Referindo-se à sua detenção na sequência do caso, o antigo presidente da Assembleia Nacional considerou que o Estado deve ser responsabilizado.
O ex-presidente da Assembleia Nacional de São Tomé e Príncipe, Delfim Neves, afirmou que pediu ao Ministério Público, uma certidão que clarificasse o seu não envolvimento no “caso 25 de Novembro”, devido às “sucessivas acusações e dúvidas” de “pessoas de má fé” e alguns partidos que insistem em coloca-lo como alegado “mandante” do golpe de Estado de 2022.

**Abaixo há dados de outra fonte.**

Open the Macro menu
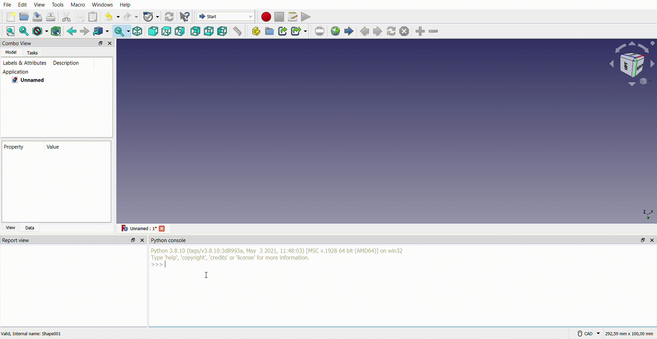 [x=78, y=4]
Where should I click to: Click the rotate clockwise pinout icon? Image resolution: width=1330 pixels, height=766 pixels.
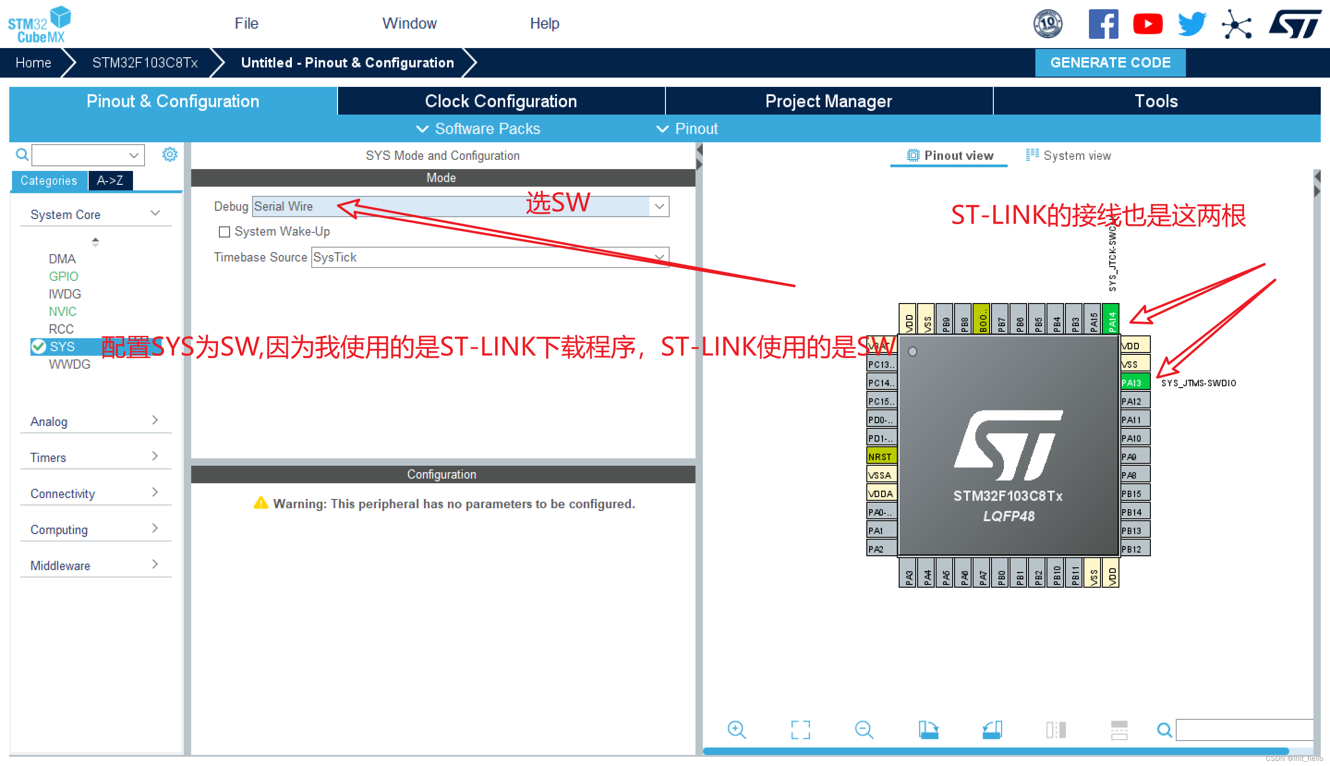coord(928,730)
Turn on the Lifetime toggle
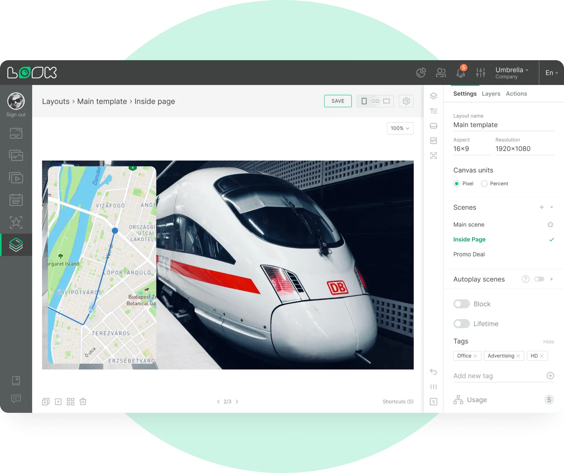This screenshot has height=473, width=564. pos(461,324)
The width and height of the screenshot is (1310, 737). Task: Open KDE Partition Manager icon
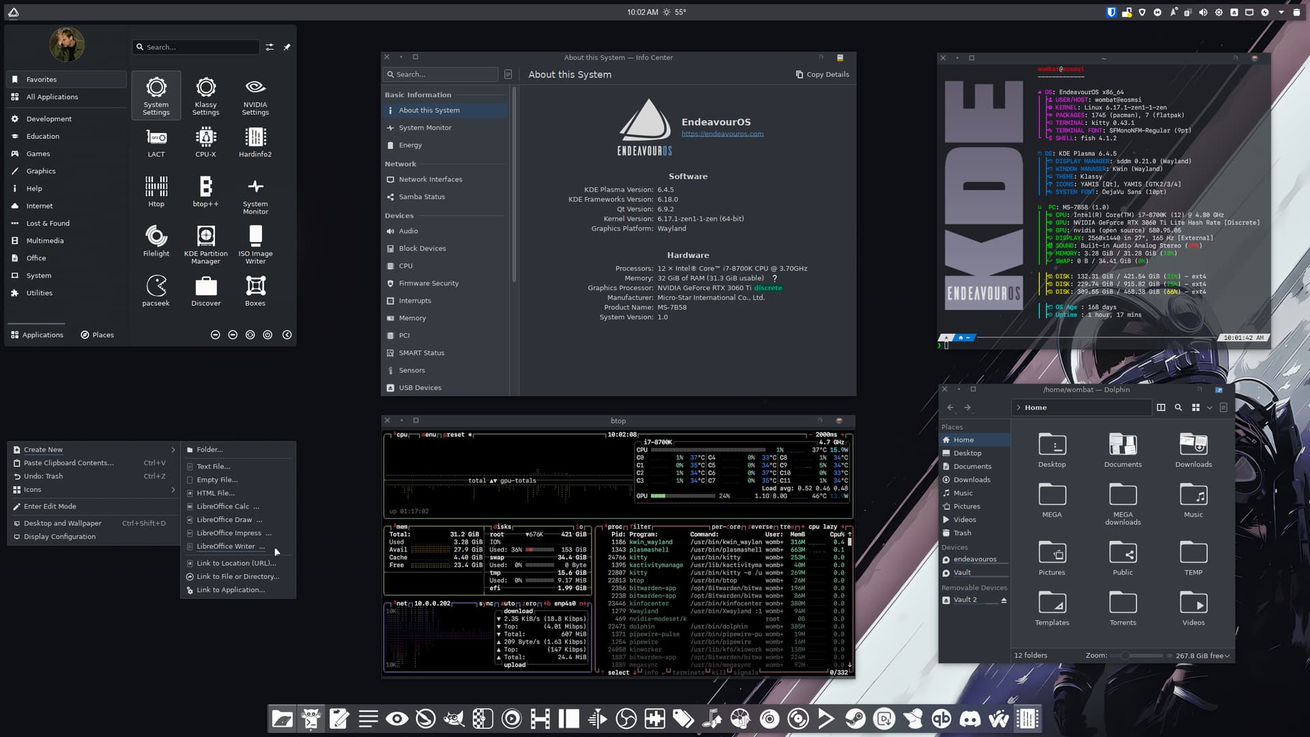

“Certifica ainda que, conforme consta do despacho de encerramento da fase de instrução preparatória do referido processo, e face a todos os elementos constantes dos autos, conclui-se pela inexistência de indícios da prática de crime pelo arguido Delfim Santiago das Neves, relativamente aos crimes que lhes vinham sendo imputados”, lê-se da certidão emitida pelo MP com data de 08 de maio de 2026.
“Estou particularmente feliz […] fica claro que eu nunca tive nada a ver com essa situação, mas foram quatro vidas ceifadas no quartel de Mouro. Eu era a quinta, mas escapei”, disse, admitindo Delfim Neves, admitindo que o despacho do Ministério Público já indicava a sua não implicação no crime, mas a certidão agora emitida vem “clarificar” definitivamente a situação.
Delfim Neves sublinhou ainda que nunca abandonou o país nem se ausentou das suas responsabilidades políticas.
“Estou cá, sempre estive cá e nunca me ausentei das minhas responsabilidades”, disse, apelando para que a opinião pública nacional e internacional seja informada de que o caso foi esclarecido.